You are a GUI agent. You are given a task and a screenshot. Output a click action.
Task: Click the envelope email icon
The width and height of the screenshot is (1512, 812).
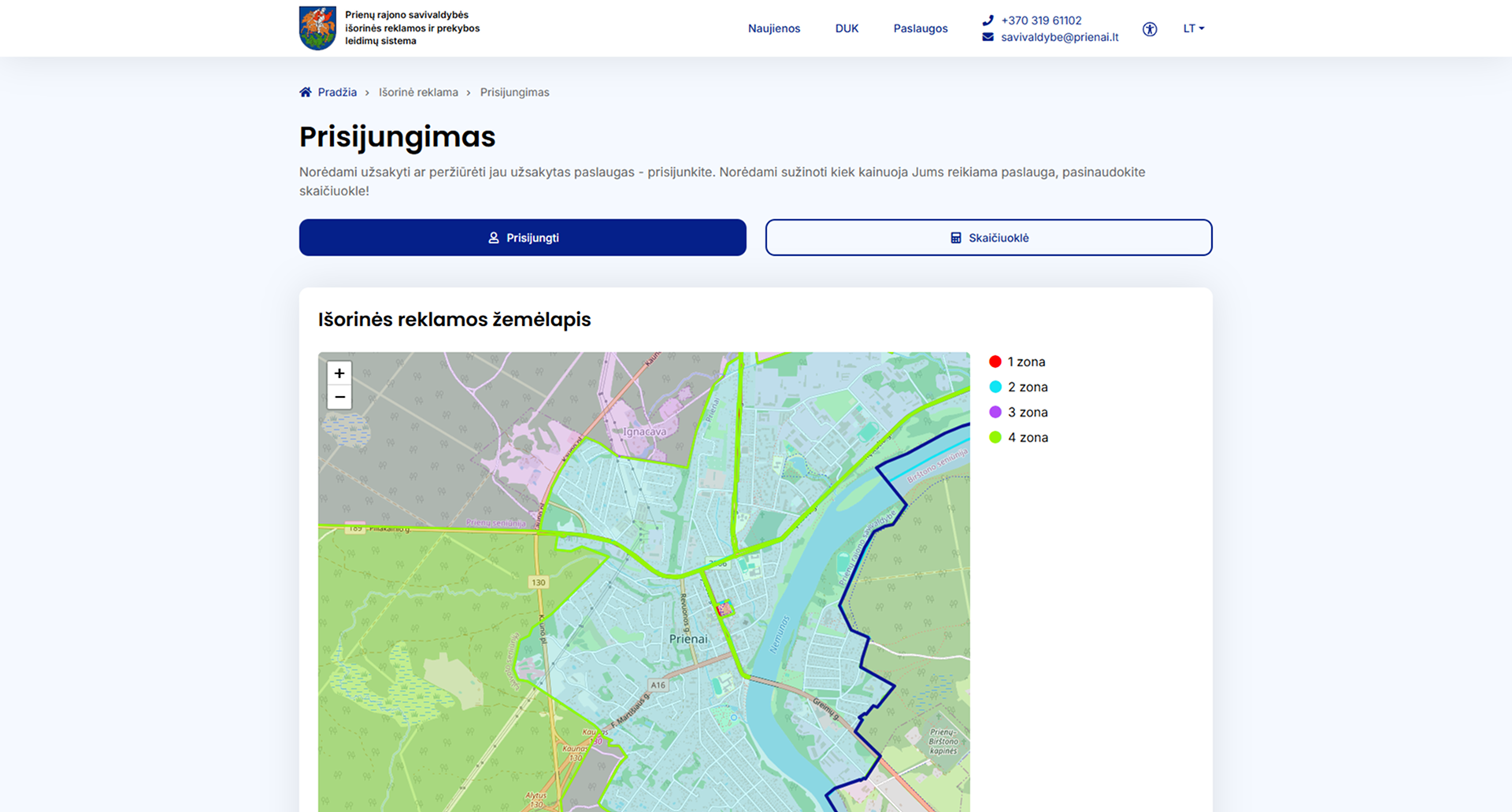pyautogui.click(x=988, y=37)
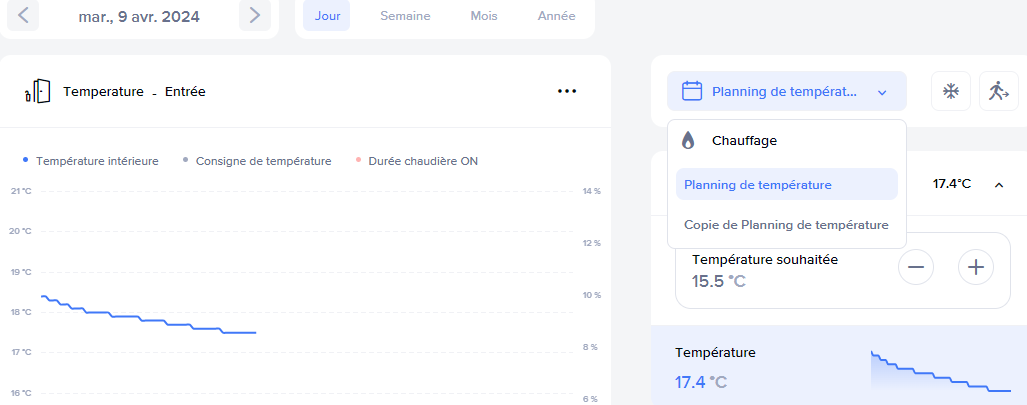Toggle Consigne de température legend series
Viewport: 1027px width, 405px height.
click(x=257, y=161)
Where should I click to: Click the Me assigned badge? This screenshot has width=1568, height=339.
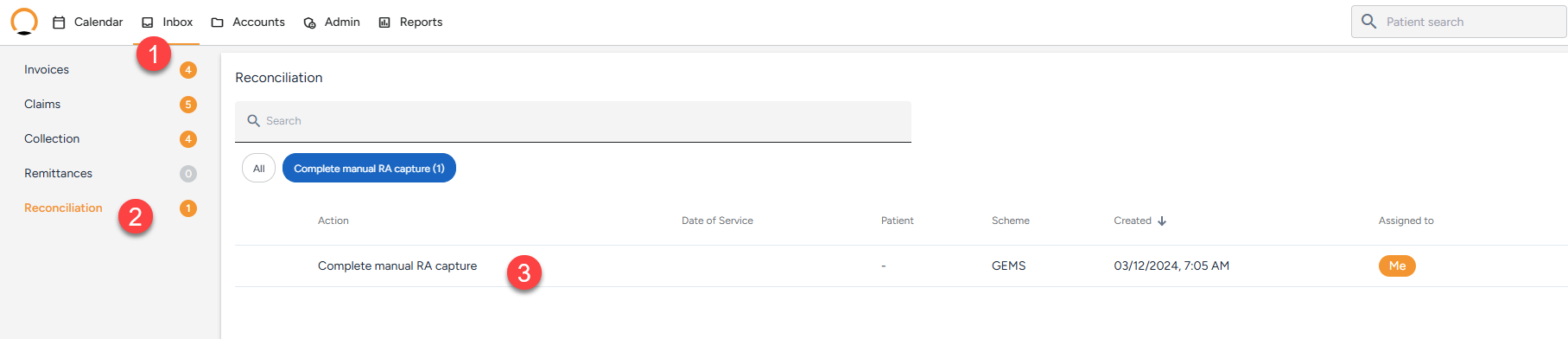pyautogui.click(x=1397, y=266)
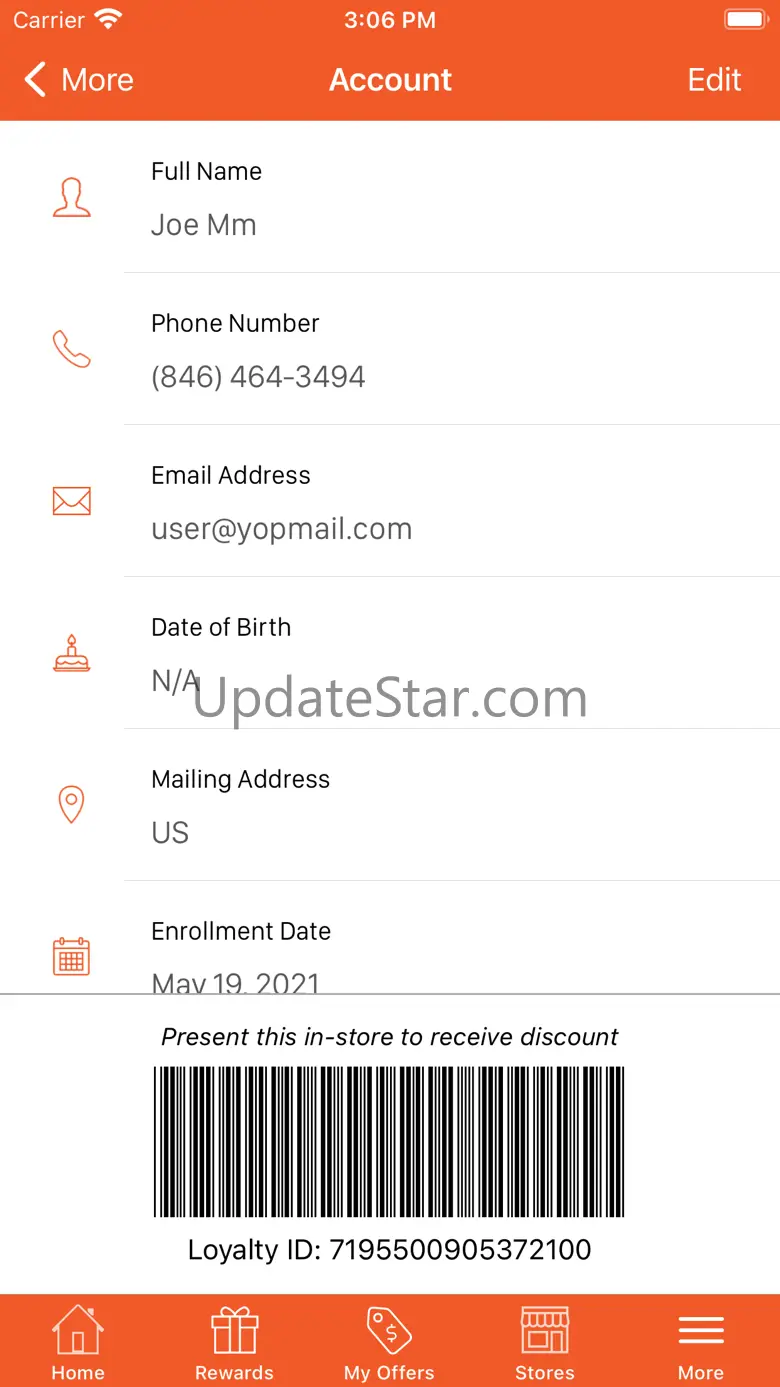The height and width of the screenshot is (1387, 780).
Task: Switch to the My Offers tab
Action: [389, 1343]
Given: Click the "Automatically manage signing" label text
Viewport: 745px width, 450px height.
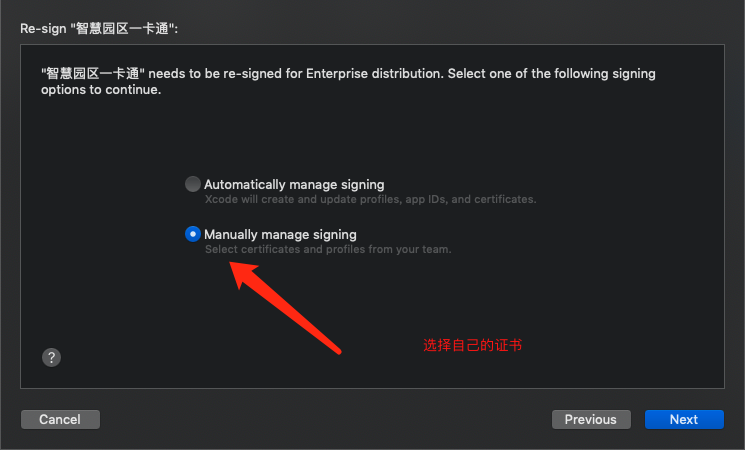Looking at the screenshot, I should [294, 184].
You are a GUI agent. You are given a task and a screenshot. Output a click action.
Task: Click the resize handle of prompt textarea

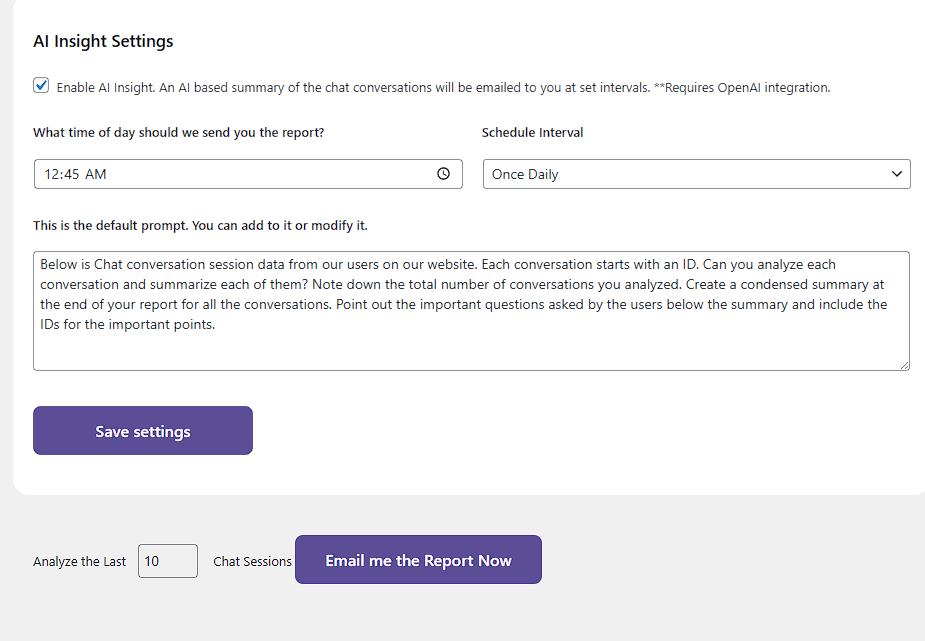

**Assignment**
The listing is to be repeated exactly, with its pictures removed.

**Output below**
You are a GUI agent. You are given a task and a screenshot. Output a click action.
Task: Click the envelope email icon
The width and height of the screenshot is (1512, 812).
pyautogui.click(x=988, y=37)
Toggle Consigne de température legend series
Viewport: 1027px width, 405px height.
click(x=257, y=161)
Where should I click to: Click the Me assigned badge? This screenshot has width=1568, height=339.
pyautogui.click(x=1397, y=266)
The height and width of the screenshot is (1387, 780).
Task: Switch to the My Offers tab
Action: [389, 1343]
Given: Click the "Automatically manage signing" label text
Viewport: 745px width, 450px height.
Looking at the screenshot, I should [294, 184].
You are a GUI agent. You are given a task and a screenshot. Output a click action.
Task: Click the resize handle of prompt textarea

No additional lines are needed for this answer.